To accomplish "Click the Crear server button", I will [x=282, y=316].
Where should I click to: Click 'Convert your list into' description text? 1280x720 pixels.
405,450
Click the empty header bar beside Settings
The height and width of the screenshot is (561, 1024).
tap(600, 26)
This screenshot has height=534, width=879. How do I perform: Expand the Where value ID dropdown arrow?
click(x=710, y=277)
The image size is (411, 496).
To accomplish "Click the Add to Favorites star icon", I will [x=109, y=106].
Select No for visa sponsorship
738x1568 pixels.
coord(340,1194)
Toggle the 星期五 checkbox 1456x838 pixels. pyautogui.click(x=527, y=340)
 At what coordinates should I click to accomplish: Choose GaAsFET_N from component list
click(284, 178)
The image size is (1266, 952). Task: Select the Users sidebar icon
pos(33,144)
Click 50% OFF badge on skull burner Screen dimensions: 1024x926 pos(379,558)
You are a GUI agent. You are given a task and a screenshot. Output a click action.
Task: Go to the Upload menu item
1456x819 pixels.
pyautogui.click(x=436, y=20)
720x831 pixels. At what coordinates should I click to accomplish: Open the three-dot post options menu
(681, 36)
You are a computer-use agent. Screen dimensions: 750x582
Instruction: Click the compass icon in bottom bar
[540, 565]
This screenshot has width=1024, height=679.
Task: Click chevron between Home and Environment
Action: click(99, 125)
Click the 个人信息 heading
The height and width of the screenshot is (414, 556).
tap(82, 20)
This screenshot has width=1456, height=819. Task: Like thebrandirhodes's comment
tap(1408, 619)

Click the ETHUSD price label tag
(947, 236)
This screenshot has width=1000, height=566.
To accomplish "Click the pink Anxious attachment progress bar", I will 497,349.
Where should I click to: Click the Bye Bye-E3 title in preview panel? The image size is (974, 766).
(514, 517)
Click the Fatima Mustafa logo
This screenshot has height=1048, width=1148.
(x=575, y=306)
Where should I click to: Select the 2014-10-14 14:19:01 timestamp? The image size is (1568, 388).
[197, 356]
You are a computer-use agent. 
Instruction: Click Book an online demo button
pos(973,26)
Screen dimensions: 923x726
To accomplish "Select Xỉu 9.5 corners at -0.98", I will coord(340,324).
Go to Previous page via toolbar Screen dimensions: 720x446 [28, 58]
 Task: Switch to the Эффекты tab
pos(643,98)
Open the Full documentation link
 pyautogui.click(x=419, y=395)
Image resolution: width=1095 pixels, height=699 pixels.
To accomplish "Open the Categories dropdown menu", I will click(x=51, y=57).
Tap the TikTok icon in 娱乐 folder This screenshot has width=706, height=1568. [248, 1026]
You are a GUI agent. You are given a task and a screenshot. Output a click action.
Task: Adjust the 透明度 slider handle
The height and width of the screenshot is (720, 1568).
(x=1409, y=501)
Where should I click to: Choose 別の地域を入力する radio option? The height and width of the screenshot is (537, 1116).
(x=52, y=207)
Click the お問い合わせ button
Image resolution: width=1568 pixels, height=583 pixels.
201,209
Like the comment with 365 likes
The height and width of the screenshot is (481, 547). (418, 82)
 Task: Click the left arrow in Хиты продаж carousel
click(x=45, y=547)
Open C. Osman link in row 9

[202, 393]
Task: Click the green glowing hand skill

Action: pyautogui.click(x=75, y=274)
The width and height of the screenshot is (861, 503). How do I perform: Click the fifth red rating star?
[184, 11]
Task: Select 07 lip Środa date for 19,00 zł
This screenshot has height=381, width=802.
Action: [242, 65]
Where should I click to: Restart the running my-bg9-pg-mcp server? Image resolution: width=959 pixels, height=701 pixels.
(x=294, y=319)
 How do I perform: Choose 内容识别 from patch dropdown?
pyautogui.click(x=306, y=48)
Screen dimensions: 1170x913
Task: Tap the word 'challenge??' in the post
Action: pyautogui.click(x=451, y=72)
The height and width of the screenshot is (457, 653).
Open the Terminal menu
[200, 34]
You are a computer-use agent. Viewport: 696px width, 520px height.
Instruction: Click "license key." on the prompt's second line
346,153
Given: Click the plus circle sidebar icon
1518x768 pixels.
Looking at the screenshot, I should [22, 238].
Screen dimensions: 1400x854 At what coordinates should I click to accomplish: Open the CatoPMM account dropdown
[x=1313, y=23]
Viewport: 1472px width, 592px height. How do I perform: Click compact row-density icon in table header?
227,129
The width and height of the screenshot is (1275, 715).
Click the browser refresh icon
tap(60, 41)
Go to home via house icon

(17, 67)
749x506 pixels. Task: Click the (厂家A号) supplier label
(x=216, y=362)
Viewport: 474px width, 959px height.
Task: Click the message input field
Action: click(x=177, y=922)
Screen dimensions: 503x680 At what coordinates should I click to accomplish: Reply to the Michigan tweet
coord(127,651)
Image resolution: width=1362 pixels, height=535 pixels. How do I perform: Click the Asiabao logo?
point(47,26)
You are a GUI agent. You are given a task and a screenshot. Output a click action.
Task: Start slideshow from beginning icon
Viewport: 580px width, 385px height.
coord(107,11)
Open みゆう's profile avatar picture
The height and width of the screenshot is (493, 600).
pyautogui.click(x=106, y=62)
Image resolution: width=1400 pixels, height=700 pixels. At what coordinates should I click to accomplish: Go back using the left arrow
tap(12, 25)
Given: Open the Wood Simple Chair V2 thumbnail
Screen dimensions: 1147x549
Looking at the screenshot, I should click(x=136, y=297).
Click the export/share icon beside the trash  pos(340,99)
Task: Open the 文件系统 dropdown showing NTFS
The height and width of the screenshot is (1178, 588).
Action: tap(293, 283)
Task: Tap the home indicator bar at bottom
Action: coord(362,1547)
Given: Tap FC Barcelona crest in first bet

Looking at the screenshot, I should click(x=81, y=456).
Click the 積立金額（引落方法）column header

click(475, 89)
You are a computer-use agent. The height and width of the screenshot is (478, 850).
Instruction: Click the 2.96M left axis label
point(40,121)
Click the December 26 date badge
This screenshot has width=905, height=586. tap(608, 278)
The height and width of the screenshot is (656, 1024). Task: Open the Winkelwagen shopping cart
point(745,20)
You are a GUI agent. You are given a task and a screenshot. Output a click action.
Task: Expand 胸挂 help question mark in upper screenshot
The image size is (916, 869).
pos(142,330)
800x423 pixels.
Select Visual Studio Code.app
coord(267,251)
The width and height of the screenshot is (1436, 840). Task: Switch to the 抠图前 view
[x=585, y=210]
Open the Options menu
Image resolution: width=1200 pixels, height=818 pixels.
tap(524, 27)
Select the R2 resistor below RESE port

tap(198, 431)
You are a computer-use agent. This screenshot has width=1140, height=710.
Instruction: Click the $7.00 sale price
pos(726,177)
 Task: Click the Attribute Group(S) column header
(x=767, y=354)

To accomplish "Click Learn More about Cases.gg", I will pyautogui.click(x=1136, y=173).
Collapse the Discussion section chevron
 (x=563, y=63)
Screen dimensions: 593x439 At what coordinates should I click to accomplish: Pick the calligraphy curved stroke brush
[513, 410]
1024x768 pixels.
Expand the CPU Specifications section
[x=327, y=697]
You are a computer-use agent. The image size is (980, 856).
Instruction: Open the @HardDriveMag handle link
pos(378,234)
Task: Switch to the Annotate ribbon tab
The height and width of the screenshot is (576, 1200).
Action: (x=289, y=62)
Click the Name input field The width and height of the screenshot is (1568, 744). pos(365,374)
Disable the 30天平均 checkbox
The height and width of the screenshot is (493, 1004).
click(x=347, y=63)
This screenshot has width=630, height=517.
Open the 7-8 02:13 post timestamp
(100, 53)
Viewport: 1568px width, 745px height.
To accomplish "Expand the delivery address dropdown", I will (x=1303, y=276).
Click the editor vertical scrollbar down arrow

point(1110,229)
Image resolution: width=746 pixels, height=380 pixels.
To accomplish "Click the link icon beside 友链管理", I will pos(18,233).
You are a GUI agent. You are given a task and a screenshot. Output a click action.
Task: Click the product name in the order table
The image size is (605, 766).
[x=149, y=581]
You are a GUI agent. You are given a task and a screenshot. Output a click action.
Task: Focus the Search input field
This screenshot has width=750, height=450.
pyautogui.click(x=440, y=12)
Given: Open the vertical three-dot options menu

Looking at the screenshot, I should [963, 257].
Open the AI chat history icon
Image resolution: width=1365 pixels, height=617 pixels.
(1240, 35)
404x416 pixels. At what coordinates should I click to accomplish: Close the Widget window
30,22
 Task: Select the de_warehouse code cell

*TASK INSTRUCTIONS:*
From the entries above, give again exactly the lines running from the line with "Image resolution: width=1568" to the line with "You are a computer-use agent. Viewport: 696px"; include both of those lines.

*RESPONSE TO THIS EXERCISE:*
Image resolution: width=1568 pixels, height=583 pixels.
201,209
Like the comment with 365 likes
The height and width of the screenshot is (481, 547). (418, 82)
 Task: Click the left arrow in Хиты продаж carousel
click(x=45, y=547)
Open C. Osman link in row 9

[202, 393]
Task: Click the green glowing hand skill

Action: pyautogui.click(x=75, y=274)
The width and height of the screenshot is (861, 503). How do I perform: Click the fifth red rating star?
[184, 11]
Task: Select 07 lip Środa date for 19,00 zł
This screenshot has height=381, width=802.
Action: [242, 65]
Where should I click to: Restart the running my-bg9-pg-mcp server? Image resolution: width=959 pixels, height=701 pixels.
(x=294, y=319)
 How do I perform: Choose 内容识别 from patch dropdown?
pyautogui.click(x=306, y=48)
Screen dimensions: 1170x913
Task: Tap the word 'challenge??' in the post
Action: pyautogui.click(x=451, y=72)
The height and width of the screenshot is (457, 653).
Open the Terminal menu
[200, 34]
You are a computer-use agent. Viewport: 696px width, 520px height.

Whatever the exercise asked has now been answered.